Immediately upon returning to
Huston shows a masterful ability to craft stories that ooze realism. Not only is his main character brutally honest, his novels are too. There is an immediacy and elegance to his prose that resonates with the reader. Words are not wasted. Sentences are short, simple, and on point. Convolution of plot and contrived moments don’t exist in his books. If Charles Bukowski had written in the urban fantasy genre, he would have been Charlie Huston.
In a sense, lumping Huston into urban fantasy is ludicrous, as he occupies a level in the genre all to himself. While the entire urban fantasy genre borrows greatly from noir literature, Huston is the only one that I’ve read who gets it right.

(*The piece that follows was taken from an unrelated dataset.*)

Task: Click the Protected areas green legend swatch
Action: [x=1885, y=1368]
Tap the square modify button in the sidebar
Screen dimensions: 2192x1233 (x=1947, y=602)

Unlike other novels in the genre, “Every Last Drop” is first and foremost an amazing mystery-noir novel. It is secondly a novel about vampires. It’s a book that can only come from a writer who understands and, even more importantly, loves noir fiction.
If noir is gritty and hard-edged, “Every Last Drop” would be bundle of raw, exposed nerve endings. It’s as visceral and violent as a deafening shotgun blast, filled with a rat-a-tat dialogue seemingly fired straight out of a machine-gun. Huston is a great stylist of dialogue that is sparse and blunt, creating conversations that flow seamlessly and have that “cool” factor most writers can only dream about. It’s dialogue that doesn’t shirk away from being honest and ugly, even at the same time. Like the other novels in the series, “Every Last Drop” is extremely fast-paced and engrossing; an afternoon read that will never give you a dull moment.
Since this is the fourth book in a five book series, “Every Last Drop” doesn’t really work as an entry point into the series. A reader who starts here will likely miss most of the nuances in the story, which will undoubtedly lessen the emotional impact of the book. My suggestion would be to start with the first Joe Pitt novel, “Already Dead”, so you can savor the build up. I doubt you’ll be disappointed. Now for fans of the previous books in the series, “Every Last Drop” will not only satisfy your expectations, it may take them to a whole different level. Be warned though, after the events in this novel it may be hard to wait a year for what is shaping up to be a stunning conclusion.
By this point in the series, it’s obvious that Charlie Huston is really doing something special here. Huston, once again, has written a novel that should define the urban fantasy genre in years to come. Filled with an intelligence and literary style all its own, “Every Last Drop” is one of the best books of 2008.